G can also be stated in other terms, depending on its usage. Since a newton (N) equals kg-m/s2, you may also see G defined as:
G = 6.674*10−11 m3/kg-s2
Also, in applications where greater separations are studied, it is more convenient to use kilometers instead of meters. Since 1 m = 10−3 km, the value of G is:
G = 6.674*10−20 km3/kg-s2
When comparing a force in newtons with gravitational force with km, the value is the strange combination of units:
G = 6.674*10−17 N-km2/kg2
You can use whichever set of units that fulfill your requirements.
Equation an approximation
Newton originally stated the Universal Gravitation Equation as the force between two point masses, separated by R.
Problem with point masses
A problem exists when considering point masses, and that is the situation when the separation between point masses approaches zero. In such a case, the gravitational force becomes approaches infinity. Since that is impossible, there must be some small separation at which the Universal Gravitation Equation breaks down, perhaps at quantum distances.
Objects of finite size
The concept was later extended to objects of finite size, using the assumption that the mass was concentrated at the center of mass of each object.

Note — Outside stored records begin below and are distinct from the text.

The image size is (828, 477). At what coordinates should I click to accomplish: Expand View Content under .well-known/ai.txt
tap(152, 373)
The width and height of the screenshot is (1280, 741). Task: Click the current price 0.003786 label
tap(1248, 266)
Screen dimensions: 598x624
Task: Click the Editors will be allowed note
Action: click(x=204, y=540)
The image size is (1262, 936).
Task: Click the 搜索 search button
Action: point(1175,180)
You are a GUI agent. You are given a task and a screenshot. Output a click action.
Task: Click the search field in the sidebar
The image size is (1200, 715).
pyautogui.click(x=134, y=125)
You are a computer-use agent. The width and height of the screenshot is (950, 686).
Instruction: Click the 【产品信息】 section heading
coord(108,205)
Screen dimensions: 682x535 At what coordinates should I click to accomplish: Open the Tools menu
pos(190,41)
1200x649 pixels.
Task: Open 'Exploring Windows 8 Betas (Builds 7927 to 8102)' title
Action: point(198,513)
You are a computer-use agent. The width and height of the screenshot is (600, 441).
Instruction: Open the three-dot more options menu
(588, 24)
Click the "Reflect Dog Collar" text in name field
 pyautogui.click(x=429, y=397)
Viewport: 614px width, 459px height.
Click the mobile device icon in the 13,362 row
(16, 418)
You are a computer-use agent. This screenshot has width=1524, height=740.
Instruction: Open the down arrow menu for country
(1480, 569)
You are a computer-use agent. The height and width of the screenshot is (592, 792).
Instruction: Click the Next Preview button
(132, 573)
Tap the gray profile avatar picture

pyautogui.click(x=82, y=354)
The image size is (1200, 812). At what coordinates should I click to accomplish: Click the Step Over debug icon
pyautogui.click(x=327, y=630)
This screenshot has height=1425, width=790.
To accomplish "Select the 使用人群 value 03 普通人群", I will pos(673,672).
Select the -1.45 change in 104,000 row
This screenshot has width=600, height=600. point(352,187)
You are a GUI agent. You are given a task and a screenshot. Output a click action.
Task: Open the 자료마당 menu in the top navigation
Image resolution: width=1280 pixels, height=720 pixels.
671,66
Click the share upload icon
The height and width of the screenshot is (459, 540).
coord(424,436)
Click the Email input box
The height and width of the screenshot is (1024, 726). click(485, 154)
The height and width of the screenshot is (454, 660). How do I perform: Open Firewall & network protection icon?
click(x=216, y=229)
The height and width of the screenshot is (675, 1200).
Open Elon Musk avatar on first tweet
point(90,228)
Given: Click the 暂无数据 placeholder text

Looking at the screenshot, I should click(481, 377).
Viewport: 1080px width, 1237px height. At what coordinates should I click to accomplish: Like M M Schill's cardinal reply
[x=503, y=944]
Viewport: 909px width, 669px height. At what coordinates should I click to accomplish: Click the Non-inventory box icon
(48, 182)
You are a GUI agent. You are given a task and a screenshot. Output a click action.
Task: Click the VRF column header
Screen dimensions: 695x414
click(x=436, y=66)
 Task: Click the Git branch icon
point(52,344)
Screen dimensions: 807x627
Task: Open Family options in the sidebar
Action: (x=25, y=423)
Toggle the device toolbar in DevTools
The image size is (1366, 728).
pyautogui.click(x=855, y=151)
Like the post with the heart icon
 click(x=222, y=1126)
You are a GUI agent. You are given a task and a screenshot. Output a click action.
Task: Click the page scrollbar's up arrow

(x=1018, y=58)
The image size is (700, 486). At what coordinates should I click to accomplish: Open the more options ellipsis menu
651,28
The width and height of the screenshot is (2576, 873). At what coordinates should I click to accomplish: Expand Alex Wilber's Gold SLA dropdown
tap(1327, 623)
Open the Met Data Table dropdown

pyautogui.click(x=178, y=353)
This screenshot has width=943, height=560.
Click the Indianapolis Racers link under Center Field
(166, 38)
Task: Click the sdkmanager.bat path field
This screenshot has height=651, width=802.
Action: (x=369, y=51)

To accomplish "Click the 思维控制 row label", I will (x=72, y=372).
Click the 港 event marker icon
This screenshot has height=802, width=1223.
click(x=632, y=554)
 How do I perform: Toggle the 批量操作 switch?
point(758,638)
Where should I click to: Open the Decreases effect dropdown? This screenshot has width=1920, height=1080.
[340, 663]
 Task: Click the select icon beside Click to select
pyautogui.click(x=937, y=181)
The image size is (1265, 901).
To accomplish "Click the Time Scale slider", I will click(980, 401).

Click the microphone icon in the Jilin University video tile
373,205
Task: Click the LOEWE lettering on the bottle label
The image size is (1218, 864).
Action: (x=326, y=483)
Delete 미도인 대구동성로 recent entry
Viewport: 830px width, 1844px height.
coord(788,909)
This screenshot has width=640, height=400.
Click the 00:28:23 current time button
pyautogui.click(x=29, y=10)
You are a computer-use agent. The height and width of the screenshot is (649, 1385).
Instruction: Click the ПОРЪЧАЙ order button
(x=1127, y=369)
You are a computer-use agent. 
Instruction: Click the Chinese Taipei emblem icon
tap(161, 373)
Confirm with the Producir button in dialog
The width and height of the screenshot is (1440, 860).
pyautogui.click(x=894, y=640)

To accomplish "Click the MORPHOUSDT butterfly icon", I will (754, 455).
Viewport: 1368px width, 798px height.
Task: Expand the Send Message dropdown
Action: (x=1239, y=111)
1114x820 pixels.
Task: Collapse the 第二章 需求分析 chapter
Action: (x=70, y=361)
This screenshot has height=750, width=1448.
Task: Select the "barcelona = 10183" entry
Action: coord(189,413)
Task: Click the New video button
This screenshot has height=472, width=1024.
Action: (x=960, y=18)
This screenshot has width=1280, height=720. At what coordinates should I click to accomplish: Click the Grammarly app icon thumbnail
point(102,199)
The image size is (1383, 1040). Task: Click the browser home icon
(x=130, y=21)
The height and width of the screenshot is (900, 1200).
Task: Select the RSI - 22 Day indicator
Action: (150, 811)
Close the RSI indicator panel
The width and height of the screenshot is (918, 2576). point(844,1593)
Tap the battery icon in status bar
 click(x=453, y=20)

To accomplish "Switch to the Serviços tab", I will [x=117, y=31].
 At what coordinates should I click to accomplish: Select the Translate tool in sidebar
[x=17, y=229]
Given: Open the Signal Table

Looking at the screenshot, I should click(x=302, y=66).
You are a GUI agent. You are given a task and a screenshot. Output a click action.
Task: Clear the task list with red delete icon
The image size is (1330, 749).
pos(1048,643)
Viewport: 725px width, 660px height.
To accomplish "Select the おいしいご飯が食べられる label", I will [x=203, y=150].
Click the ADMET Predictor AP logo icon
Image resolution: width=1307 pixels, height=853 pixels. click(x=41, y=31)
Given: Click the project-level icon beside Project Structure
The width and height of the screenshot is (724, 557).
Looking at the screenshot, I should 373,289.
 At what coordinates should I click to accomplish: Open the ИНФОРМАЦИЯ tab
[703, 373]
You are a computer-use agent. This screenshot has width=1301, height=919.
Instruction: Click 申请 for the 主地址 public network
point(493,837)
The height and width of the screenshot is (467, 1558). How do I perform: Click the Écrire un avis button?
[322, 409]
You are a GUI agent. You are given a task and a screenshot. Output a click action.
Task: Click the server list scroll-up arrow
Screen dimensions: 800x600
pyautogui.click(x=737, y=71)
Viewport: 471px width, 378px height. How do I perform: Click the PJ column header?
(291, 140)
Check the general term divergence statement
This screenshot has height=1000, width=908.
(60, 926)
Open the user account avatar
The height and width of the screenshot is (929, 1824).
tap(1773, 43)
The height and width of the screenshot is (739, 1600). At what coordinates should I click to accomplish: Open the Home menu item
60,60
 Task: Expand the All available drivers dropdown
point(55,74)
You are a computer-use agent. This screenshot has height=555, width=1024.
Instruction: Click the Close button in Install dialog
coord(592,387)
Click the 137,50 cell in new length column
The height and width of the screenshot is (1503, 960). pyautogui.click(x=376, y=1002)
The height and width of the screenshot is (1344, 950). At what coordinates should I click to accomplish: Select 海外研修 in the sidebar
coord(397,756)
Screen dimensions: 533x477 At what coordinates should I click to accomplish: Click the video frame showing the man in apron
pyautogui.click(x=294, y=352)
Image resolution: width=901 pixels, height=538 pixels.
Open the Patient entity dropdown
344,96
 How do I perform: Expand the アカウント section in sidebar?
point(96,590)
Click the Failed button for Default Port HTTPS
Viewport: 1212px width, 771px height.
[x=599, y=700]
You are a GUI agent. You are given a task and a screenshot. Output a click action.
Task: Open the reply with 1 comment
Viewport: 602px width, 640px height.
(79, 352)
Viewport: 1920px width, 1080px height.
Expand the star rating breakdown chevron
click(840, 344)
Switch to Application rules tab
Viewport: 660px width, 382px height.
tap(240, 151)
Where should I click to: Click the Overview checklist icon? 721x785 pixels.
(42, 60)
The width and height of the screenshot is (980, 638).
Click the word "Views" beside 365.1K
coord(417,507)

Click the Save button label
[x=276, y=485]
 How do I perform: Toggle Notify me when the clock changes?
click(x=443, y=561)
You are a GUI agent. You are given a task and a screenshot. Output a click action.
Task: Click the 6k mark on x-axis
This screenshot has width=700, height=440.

In a system of particles, the center of mass is the average of the particle positions, weighted by their masses. The center of mass of a sphere that has its mass evenly distributed is the center of the sphere.
(See Gravitation and Center of Mass for more information.)
Thus, the separation R in the Universal Gravitation Equation is the separation between the objects, as measured from their centers of mass.
Summation of forces
The true gravitational force between two objects is a summation of the forces from each point on both objects.
Various points on object attract points on other object
Calculus is used to integrate over all the points on the surfaces and within each object. Unfortunately, the mathematics for the exact equation is highly complex, and it is easier to make some assumptions to simplify the math.
By considering the mass of the objects concentrated is their center of mass, we get an equation that is close enough for practical purposes in most cases.
Distribution of matter in spheres
Most of the objects where the Universal Gravitation Equation applies are large spheres, such as planets, moons and stars. Often the distribution of mass in those objects is not even, and the objects are often not exact spheres.
For example, the density of matter in the Earth is unevenly distributed, plus the Earth is not an exact sphere but is flattened near its poles.
Since the separation between astronomical objects—such as the Earth and the Moon or Sun—are so large, assuming the center of mass as the center of the object is an acceptable approximation.
Consider atoms as points
Atoms, molecules and even subatomic particles are considered so small and separated by great distances relative to their size that they can be considered point sources of gravitation, and the Universal Gravitation Equation applies to these small particles.
Atoms considered points separated by distance R
However, since molecules and atoms are normally in rapid motion, you would seldom calculate the gravitational force between them, except perhaps as an average.
Isaac Newton formulated the Law of Universal Gravitation, stating that all matter attracts other matter to it. This force of attraction is defined in the theory's Universal Gravitation Equation. This equation is actually a close approximation, to simplify the mathematics. The measurement of the gravitational constant was first made by Henry Cavendish.